Monday, July 09, 2007

Dear oh dear, is it really so long since I last posted something to this here blog? I've been (as ever) busy sorting out the details for my upcoming nuptials (I love that word, nuptials. It sounds like a tasty treat!).

The invitations that we thought about so carefully, matched with the colour scheme and agonised over, arrived the other day. They were the wrong colour. And I mean completely wrong - they were green. They were not supposed to be green. Once I regained consciousness I managed to sort it out (turns out the shop had put the wrong code on the order form, a code that meant GREEN). The new invitations in the correct colour are now on order at no cost to us and should be here just in the nick of time to send out.

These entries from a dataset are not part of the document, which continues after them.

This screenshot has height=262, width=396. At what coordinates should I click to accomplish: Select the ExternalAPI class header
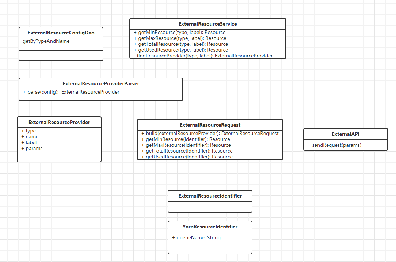tap(346, 134)
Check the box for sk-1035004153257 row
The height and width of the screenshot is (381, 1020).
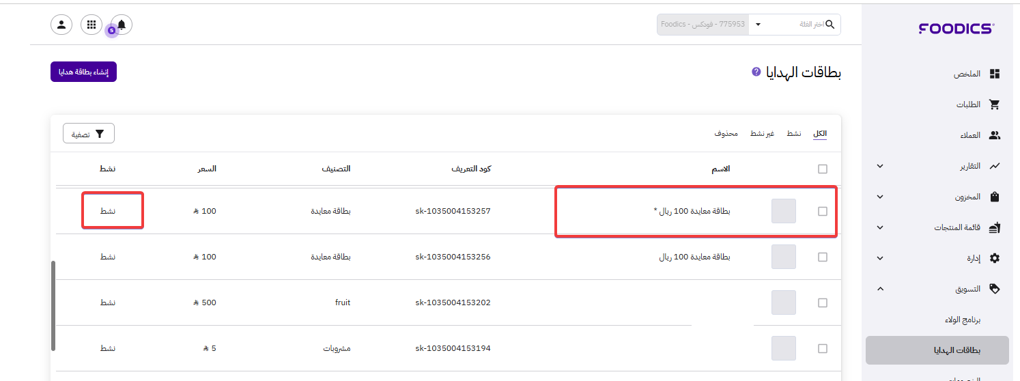click(822, 212)
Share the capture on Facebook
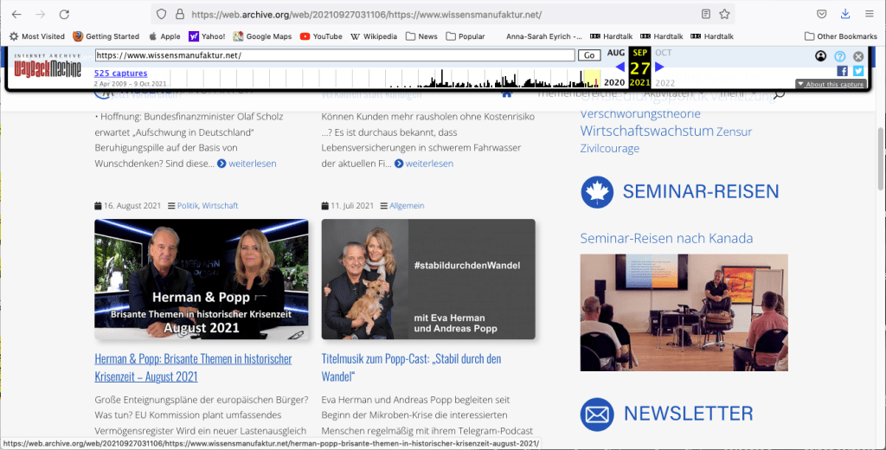Screen dimensions: 886x450 [842, 71]
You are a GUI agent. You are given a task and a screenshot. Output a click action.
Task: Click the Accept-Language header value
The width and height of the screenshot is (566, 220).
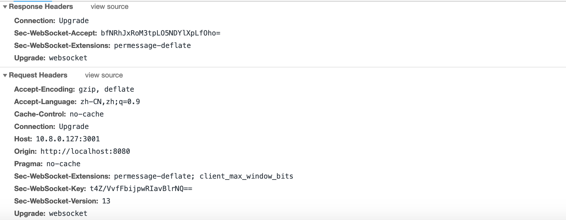click(110, 102)
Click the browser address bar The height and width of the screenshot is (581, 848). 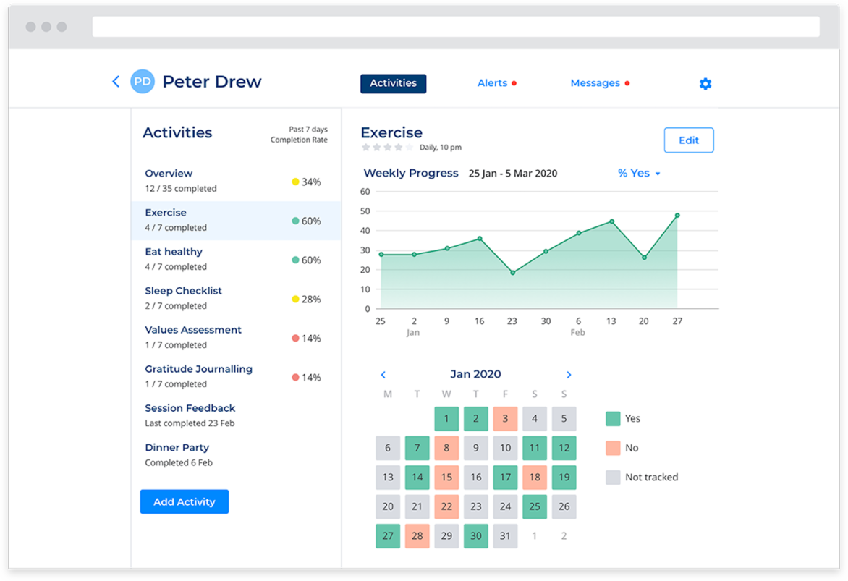coord(455,27)
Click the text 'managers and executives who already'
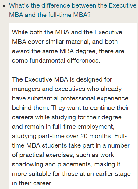 click(x=67, y=89)
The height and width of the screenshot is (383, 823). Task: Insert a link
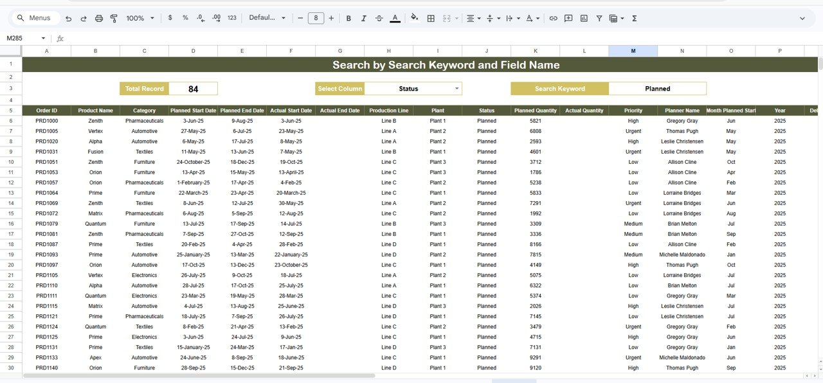[553, 18]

We've also been sorting out our gift list. We naturally ended up going for the selfish, grasping option of just having a gift list in John Lewis. And may I say, the process of setting up a gift list is worth getting married for - they give you a little scanner that you take round the shop, beeping everything that takes your fancy! It's like being given John Lewis, wrapped up with a big red bow.

I'm also trying to decide whether I should get my hair cut into a fringe or not.

I had planned for my hair to be back off my face for the wedding and I don't want to look like I don't have any hair in the pictures (the photographer will probably want me to face the camera, right?), so I've been toying with the idea of having a sort of sideswept fringe. Sort of like this, but not so... emphatic. Or like this blonde chick, but less... blonde.

Bearing in mind that it's 8 weeks on Friday* till the big day (i.e. not long enough to grow out any rash hair experiments), should I get a fringe?